*** Given passage

Having checked that the vice workings were going to clear the bench leg, I then used the template to mark the mounting holes and drilled the bench, using a large spade bit to a depth of around 5mm so that the coach bolt heads would be below the surface of the bench, and then drilled through the bottom of the large holes with a smaller spade bit. I was using 10mm by 130mm bolts so made the holes 12mm to make sure there was a bit of adjustment for lining everything up. Would have used 12mm bolts if I could have found any but had to take what I could get at B&Q as I didn't want to wait for a Screwfix delivery !






Then positioned the spacer block on the vice and moved the whole thing into place, still taking all the weight with the piece of timber in the vice, dropped the bolts through and tightened them all up, making sure the back of the vice jaw was tight against the edge of the bench. Could have taken a rebate out of the front edge of the bench so that the front face of the back jaw was flush, but decided to do it this way instead.






Picture of the vice and spacer block from underneath in case I haven't explained very well.






Then used a piece of my reclaimed oak flooring to edge the bench top, cutting out a suitable recess for the rear vice jaw.

Took the time to give the front face of the vice a couple of coats of blue hammerite paint to smarten it up.






Then fitted another piece of oak flooring over the front of the first piece and covering the exposed rear vice jaw. Unfortunately the vice jaw protruded a couple of mill in front of the rebated piece of oak so on the second piece I had to skim a shallow recess on the back to compensate and allow it to sit flush.






Then I made up a front jaw facing by laminating three pieces of oak flooring, cutting a recess first in the back piece so that it would sit over the front vice jaw. Cut off the corners on the tablesaw and drilled some benchdog holes.











Mounted the jaw facing on to the front jaw, fastened with a couple of stout coach screws through the front as I couldn't find any bolts to match the threaded holes ( sorry Paul C !).

Planed the bench lipping and top of the vice jaw flush and a couple of coats of Danish to seal the oak.
















Also fitted a new front apron having removed the original to make fitting the vice easier.

Just need to make up some new drawer units sometime to sit underneath the bench and give it some weight.

Hope this helps someone else understand better how to go about fitting a bench vice.

Whether the new vices willl help me cut better dovetails remains to be seen though  :lol: 

Cheers, Paul.


----------



## OPJ

That's a very handy guide, chisel, thanks for sharing.  I'm sure I'll find it useful again when I eventually get around to building myself a new bench. :wink: 

Looking at where your bench is situated in the corner of your workshop, is it not difficult working from the vice at the front of your bench? Or are you left-handed? It looks a bit too close to the corner, that's all.


----------



## Gill

As luck would have it, I've got a Record bench vice awaiting fitting  . Thanks for the post.

******
*** Supplied information

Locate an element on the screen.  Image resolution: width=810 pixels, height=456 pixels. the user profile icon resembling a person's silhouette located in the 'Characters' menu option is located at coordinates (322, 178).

******

- **Given request**
Say whether each statement agrees with the vice-fitting thread. Answer yes or no, and quote the words that settle it. (a) The mounting holes were made 12mm to allow some adjustment. (b) The jaw facing was fastened with bolts that matched the threaded holes. (c) The front jaw facing was laminated from two pieces of oak flooring. Rely only on the vice-fitting thread.

- **Finished task**
(a) Yes: "so made the holes 12mm to make sure there was a bit of adjustment for lining everything up"
(b) No: "fastened with a couple of stout coach screws through the front as I couldn't find any bolts to match the threaded holes"
(c) No: "laminating three pieces of oak flooring"